Monday, June 20, 2005

Responding to John (My favorite pastime)

Figured I'd respond to John's comment about my earlier post regarding Victor Davis Hanson in open Blog form.=)

1) First, I note that the author of the survey has a book out entitled "Eve's Seed: Biology, The Sexes, and the Course of Human History." Now in and of itself, this logically says nothing about the merit of the survey conducted. But the fact that the author relies on a prism of Gender struggles in his analysis of history is probably a good indicator that he wasn't a fan of George W. Bush to begin with.

2)The survey is admittedly informal and unscientific. There's a word for that kind of poll in Methodology of Sampling. What is it? Hmm...Oh that's right: Worthless. It's akin to beginning your sample report by saying "I can't prove any of this nor can I provide evidence that I'm not lying."

3)The survey makes no indication about the specialties of the historians surveyed. While it might be interesting in an academic sense to note that a Historian specializing in Aboriginal Dance techniques of the latter 18th century, for example, considers Bush a failure, it doesn't really have any value towards an intelligent, objective analysis of his Presidency as it relates to the war on terror.

4)All historians are not created equal, nor does the popularity of an idea have any relation to its legitimacy, so who cares if the survey really is accurate.

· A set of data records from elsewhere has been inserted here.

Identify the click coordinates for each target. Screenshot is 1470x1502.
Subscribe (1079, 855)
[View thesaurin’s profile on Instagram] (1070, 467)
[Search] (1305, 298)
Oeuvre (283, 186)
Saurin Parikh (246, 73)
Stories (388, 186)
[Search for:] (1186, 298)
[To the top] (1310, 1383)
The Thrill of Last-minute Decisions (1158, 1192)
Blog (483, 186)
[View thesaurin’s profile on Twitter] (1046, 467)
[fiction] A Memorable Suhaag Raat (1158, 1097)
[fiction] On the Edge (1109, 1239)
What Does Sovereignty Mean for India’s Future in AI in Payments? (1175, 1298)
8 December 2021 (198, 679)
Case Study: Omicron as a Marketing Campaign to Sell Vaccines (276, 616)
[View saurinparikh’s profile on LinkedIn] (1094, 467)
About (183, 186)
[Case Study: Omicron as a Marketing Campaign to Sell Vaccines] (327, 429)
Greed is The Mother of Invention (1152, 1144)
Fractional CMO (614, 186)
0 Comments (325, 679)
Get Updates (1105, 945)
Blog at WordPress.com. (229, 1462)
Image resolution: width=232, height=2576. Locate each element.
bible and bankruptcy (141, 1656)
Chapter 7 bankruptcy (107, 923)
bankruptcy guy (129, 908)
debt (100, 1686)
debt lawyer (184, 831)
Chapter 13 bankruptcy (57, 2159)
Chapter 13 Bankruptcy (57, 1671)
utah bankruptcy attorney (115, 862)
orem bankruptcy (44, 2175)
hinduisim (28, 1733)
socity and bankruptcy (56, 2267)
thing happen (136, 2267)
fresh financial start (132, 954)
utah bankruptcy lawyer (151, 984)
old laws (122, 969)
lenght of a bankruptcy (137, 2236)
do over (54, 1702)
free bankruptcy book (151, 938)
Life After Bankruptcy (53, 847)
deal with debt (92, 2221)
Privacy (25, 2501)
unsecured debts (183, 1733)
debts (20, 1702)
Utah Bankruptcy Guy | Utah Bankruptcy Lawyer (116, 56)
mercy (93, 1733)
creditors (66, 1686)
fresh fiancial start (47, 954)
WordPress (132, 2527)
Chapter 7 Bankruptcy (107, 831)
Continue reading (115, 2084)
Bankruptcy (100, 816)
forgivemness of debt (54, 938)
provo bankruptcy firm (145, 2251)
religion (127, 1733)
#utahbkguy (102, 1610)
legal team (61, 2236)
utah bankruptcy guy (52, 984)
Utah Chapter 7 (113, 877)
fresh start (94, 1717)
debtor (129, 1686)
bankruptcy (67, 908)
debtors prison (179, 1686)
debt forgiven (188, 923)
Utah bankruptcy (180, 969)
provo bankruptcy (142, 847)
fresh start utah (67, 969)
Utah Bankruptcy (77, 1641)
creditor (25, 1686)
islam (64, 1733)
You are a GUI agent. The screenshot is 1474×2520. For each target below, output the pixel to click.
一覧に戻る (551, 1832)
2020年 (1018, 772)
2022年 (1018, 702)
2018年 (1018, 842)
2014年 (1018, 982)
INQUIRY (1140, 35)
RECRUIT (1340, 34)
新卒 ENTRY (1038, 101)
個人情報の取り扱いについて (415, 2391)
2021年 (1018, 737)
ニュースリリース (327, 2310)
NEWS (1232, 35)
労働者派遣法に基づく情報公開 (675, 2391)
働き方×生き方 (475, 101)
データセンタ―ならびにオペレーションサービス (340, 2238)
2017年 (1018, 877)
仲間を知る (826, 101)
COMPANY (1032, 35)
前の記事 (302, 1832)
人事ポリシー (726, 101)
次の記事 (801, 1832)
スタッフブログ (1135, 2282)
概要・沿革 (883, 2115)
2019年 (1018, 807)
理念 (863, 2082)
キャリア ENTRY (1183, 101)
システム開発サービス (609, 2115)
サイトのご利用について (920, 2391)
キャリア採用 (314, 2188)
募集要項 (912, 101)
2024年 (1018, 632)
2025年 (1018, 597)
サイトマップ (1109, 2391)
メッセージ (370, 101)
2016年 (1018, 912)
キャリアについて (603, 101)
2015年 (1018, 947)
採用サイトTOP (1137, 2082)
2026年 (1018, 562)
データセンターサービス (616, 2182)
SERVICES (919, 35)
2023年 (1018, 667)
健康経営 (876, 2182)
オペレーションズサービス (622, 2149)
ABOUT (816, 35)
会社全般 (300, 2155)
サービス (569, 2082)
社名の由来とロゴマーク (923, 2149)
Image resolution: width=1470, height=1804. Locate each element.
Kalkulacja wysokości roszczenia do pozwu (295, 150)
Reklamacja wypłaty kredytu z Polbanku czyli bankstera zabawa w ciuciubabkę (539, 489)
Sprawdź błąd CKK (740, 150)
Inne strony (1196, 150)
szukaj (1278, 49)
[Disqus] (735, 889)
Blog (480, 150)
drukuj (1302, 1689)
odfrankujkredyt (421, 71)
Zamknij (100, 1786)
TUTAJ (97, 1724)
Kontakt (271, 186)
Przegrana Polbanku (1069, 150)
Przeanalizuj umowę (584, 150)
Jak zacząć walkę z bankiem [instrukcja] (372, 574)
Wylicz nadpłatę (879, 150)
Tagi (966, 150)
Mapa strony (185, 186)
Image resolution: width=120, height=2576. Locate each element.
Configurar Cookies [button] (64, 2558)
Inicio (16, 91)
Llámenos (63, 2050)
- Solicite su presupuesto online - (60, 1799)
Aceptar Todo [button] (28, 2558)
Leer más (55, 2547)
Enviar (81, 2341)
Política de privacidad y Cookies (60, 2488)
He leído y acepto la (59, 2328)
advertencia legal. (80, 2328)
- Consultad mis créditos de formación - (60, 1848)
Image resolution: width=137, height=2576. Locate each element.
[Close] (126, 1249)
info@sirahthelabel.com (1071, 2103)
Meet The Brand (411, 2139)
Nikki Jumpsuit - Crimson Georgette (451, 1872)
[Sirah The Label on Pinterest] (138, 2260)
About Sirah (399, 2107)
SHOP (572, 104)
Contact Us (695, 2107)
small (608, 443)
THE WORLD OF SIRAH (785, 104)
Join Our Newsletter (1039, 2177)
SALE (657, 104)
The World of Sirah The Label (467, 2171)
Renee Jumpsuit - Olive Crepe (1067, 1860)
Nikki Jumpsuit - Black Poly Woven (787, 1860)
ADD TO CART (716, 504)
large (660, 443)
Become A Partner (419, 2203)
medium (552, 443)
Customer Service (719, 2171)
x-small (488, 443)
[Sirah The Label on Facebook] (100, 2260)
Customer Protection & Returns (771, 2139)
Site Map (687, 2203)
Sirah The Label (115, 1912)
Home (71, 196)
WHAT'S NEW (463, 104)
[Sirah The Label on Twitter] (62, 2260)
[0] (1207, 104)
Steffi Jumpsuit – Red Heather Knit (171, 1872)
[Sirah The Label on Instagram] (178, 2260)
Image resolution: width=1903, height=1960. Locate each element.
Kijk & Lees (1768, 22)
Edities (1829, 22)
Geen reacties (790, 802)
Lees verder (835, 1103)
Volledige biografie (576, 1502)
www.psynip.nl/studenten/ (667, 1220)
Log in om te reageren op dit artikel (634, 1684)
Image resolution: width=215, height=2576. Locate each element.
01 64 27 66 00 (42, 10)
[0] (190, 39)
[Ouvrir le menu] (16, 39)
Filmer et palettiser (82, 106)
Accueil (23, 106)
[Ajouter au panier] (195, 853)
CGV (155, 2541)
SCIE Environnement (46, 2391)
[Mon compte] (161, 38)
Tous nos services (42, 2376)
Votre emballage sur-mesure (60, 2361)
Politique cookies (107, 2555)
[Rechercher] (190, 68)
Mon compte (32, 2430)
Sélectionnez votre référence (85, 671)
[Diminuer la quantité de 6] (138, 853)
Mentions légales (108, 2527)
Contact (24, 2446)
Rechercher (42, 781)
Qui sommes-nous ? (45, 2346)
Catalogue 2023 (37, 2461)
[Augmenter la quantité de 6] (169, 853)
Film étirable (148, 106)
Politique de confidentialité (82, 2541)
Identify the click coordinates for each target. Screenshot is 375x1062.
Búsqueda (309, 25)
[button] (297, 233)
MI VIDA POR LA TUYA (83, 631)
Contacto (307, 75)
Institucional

Afterall, the majority of physicists likely considered Einstein wrong when he released the first of his papers in the early 20th century. (My comparison here is not to Bush is Einstein. It's to say that Victor Davis Hanson is one of the great intellectuals in our country and probably the foremort military historian; therefore, i'm comfortable with agreeing with him even if most historians don't.)

5)I'm willing to wager money that his study was a poll of historians who belong to Universities. Not that it needs mentioning, but University professors are overwhelmingly liberal. Ironically, California as an example employs Liberals in 8 out of 10 faculty positions. (8/10 sounds familiar. I forget why...)

6)The author would be shot in any Academic conference for including this passage: "(Moreover, it seems likely that at least eight of those who said it is a success were being sarcastic, since seven said Bush’s presidency is only the best since Clinton’s and one named Millard Fillmore.)"

7)Did I mention that Victor Davis Hanson is probably smarter than all those 416 historians combined?

Anyway, must get back to work before I get fired.